# Extracted text:
------------------------------------------------------------------------

Question

let, I=∫tan^-1x dx
=tan^-1x ∫1 dx-∫{d/dx tan^-1x ∫1 dx} dx
=x tan^-1x -∫x/1+x^2 dx
=x tan^-1x- ????

Answer 1

@amistre64 help

Answer 2

@dumbcow

Answer 3

@zepdrix

Answer 4

@dumbcow :(

Answer 5

ok trying to follow your work lol

looks like you did integration by parts and you are stuck at integrating x/(1+x^2)

use substitution:

w = 1 + x^2
dw = 2x dx ---> dx = dw/2x

"the x's will cancel"

Answer 6

so x tan^-1x -∫dz/2/z
=x tan^-1x-1/2∫1/z dz
=x tan^-1x-1/2 ln z
=x tan^-1x-1/2 ln (1+x^2) ans???

Answer 7

@zepdrix

Answer 8

help bro :'(

Answer 9

@dumbcow

Answer 10

yep :)

------------------------------------------------------------------------

# Available data:
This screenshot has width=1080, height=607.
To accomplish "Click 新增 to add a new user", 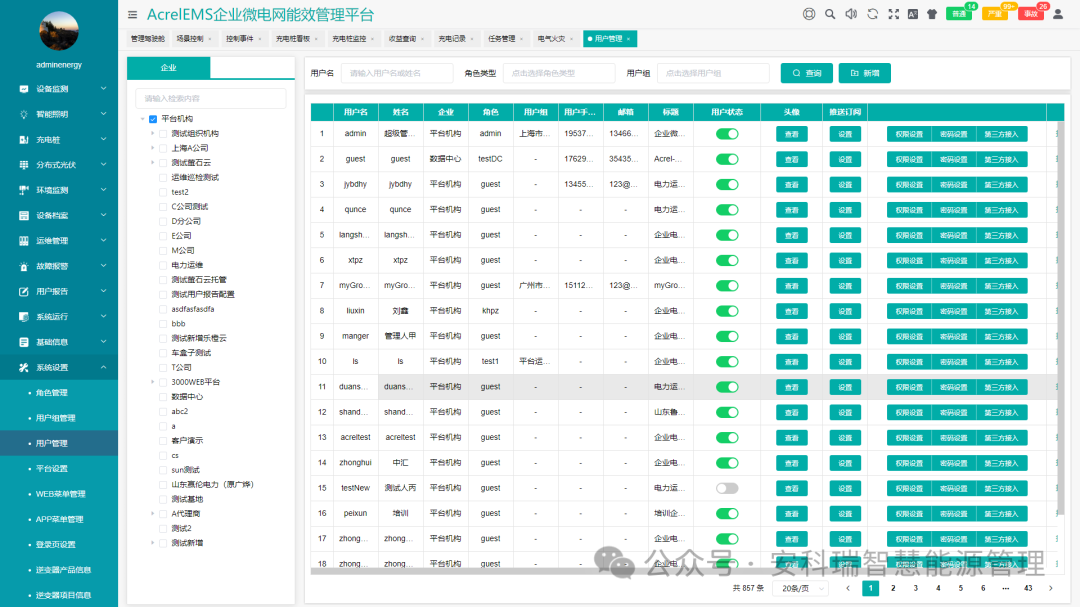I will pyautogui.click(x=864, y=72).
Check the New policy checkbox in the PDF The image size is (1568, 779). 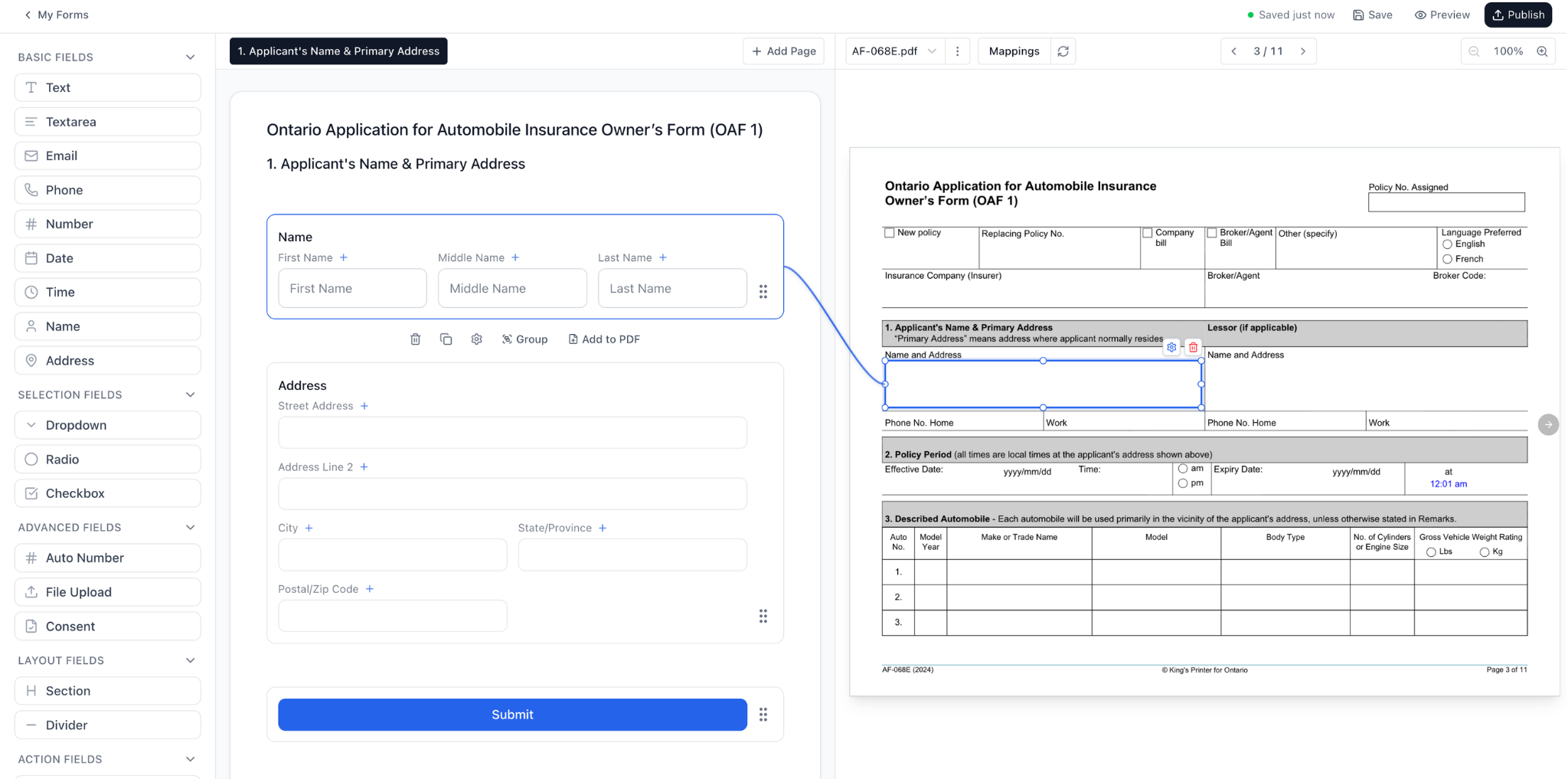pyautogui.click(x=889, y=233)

------------------------------------------------------------------------

# Problems:
• a. In the forum thread on integrating the inverse tangent, list every distinct username that appears right after an @ sign.
• b. Carry on the forum thread on integrating the inverse tangent from its last reply.
The material is not needed here.

# Answer list:
• a. amistre64, dumbcow, zepdrix

• b.
use this to check answers
http://www.wolframalpha.com/input/?i=integrate+arctan%28x%29+dx

Answer 11

but if i use the method of substitution in integration by parts then what if the teacher is gonna cut my number :(

Answer 12

thank you i will definitely take help from that :) thank you very very much :) bro

Answer 13

the teacher shouldn't....many integrals require multiple methods to finish

the substitution is done within the integration by parts so i think you are ok

Answer 14

thank you :)